[Entries on target coordinates]
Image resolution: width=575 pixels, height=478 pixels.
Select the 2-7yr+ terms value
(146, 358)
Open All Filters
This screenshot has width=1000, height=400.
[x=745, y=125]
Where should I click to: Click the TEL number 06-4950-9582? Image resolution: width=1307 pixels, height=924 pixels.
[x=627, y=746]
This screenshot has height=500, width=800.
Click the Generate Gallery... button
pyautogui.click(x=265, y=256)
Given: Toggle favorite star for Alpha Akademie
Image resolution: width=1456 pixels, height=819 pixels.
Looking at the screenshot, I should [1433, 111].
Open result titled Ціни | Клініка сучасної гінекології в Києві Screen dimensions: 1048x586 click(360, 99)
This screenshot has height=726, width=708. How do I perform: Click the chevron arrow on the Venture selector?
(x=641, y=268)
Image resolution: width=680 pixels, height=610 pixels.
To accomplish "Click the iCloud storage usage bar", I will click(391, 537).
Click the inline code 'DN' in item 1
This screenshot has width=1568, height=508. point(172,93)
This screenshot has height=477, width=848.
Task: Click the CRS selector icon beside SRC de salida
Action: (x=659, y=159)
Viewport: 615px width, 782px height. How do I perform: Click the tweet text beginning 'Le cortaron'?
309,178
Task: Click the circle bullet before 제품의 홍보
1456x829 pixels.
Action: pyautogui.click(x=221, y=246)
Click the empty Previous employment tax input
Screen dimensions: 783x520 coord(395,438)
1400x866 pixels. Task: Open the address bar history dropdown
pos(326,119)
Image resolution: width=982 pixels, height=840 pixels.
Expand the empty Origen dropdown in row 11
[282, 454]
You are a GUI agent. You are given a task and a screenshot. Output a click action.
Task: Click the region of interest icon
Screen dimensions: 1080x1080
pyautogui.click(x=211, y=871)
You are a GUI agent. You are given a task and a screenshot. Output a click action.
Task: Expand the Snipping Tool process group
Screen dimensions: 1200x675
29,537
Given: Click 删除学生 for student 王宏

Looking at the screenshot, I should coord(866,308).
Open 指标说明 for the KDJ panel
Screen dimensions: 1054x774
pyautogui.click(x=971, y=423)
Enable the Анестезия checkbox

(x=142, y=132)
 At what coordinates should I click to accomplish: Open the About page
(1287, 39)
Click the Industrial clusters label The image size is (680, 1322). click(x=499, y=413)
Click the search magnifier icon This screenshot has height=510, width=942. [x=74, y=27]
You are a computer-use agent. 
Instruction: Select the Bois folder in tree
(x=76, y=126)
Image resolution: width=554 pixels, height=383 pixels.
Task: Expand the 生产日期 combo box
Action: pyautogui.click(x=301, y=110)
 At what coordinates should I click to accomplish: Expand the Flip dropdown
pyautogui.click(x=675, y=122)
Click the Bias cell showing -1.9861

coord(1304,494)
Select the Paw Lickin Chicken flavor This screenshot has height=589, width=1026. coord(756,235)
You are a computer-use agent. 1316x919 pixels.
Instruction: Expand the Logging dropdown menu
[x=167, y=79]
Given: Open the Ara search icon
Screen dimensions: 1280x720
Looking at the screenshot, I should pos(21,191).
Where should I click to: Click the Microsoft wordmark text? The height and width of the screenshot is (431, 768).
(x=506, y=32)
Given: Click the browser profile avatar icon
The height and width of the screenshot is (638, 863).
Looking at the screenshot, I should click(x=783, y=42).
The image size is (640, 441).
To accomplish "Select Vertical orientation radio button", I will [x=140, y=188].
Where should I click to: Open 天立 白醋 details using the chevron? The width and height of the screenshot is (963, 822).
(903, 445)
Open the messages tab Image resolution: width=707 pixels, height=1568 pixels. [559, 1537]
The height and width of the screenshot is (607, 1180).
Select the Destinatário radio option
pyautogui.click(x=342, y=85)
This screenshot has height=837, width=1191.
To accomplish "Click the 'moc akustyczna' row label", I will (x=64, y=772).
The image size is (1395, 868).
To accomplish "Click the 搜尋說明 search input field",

*WHAT NEEDS TO BE DONE:* Repeat the material from the line with "Given: Click the browser profile avatar icon" to the line with "Open the messages", both of those lines included, without any changes.

*WRITTEN SOLUTION:*
Given: Click the browser profile avatar icon
The height and width of the screenshot is (638, 863).
Looking at the screenshot, I should click(x=783, y=42).
The image size is (640, 441).
To accomplish "Select Vertical orientation radio button", I will [x=140, y=188].
Where should I click to: Open 天立 白醋 details using the chevron? The width and height of the screenshot is (963, 822).
(903, 445)
Open the messages tab Image resolution: width=707 pixels, height=1568 pixels. [559, 1537]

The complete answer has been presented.